Short task 1: In the listing, turn the lines between the one holding "Task: Click the Select" and the one holding "Action: pos(1086,481)", inclusive, into a JSON list of strings with one string per line and blank lines omitted.

Page text:
+ + + +
How would you model this frame? 1

[greznik91]

I have a concrete frame (columns are aprox. 3 m high and 3 m apart).
Columns have circular cross-section with diameter 250 mm.
Beams are 300/400 mm.
Columns are on single foundations.

I know there is no such thing as 100% fixed / pinned in real world, but if you have to model this would you rather choose pinned or fixed support as a colums supports?

Also, at the corner joints (column - beam) would you design this as pinned connection (no moment transfer)?

 

[kellez]

Hi,

I am not that experienced but i am guessing that everyone will suggest to create 2 models

1) model it as fully fixed in order to capture the behaviour of the frame without considering the foundations, even though they are not fully fixed because in reality you will have some sort of soil structure interaction.

2) Since we know that there will be some soil structure interaction you should create another model that includes the foundations in you model and try to model the soil as well. Then you can use both models to dcide on the design of the structure.
+ + + +
Short task 2: Reproduce the entire forum thread on modeling the concrete frame, character for character.

Entries supplied:
+ + + +
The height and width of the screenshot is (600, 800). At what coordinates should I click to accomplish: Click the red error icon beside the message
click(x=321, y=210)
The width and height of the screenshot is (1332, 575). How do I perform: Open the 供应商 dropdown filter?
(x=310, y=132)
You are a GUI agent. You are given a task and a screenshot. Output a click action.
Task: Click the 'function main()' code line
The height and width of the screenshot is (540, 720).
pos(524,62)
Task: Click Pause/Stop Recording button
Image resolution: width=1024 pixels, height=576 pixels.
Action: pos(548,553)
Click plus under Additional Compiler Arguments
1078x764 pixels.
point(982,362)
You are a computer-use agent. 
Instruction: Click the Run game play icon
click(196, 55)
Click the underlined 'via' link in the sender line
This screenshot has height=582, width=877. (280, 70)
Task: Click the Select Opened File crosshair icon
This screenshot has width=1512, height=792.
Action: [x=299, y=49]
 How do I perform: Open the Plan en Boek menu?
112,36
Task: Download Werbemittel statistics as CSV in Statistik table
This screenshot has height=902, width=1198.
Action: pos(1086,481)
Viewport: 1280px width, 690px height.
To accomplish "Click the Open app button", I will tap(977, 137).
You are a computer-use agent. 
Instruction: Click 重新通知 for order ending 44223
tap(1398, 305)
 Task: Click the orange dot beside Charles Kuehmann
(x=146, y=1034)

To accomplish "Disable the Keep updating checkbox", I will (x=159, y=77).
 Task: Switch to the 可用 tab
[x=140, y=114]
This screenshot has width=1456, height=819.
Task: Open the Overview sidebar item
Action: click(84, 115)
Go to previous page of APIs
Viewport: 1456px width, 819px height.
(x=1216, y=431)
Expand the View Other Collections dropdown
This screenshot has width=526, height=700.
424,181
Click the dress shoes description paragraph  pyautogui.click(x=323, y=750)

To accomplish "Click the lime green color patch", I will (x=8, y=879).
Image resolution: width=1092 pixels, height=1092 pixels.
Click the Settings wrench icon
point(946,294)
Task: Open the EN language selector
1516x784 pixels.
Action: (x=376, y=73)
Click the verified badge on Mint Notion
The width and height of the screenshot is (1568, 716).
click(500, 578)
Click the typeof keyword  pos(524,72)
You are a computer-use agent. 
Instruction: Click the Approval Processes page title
+ + + +
Expected answer 1:
[
  "Task: Click the Select Opened File crosshair icon",
  "This screenshot has width=1512, height=792.",
  "Action: [x=299, y=49]",
  " How do I perform: Open the Plan en Boek menu?",
  "112,36",
  "Task: Download Werbemittel statistics as CSV in Statistik table",
  "This screenshot has height=902, width=1198.",
  "Action: pos(1086,481)"
]

Expected answer 2:
How would you model this frame? 1

[greznik91]

I have a concrete frame (columns are aprox. 3 m high and 3 m apart).
Columns have circular cross-section with diameter 250 mm.
Beams are 300/400 mm.
Columns are on single foundations.

I know there is no such thing as 100% fixed / pinned in real world, but if you have to model this would you rather choose pinned or fixed support as a colums supports?

Also, at the corner joints (column - beam) would you design this as pinned connection (no moment transfer)?

 

[kellez]

Hi,

I am not that experienced but i am guessing that everyone will suggest to create 2 models

1) model it as fully fixed in order to capture the behaviour of the frame without considering the foundations, even though they are not fully fixed because in reality you will have some sort of soil structure interaction.

2) Since we know that there will be some soil structure interaction you should create another model that includes the foundations in you model and try to model the soil as well. Then you can use both models to dcide on the design of the structure.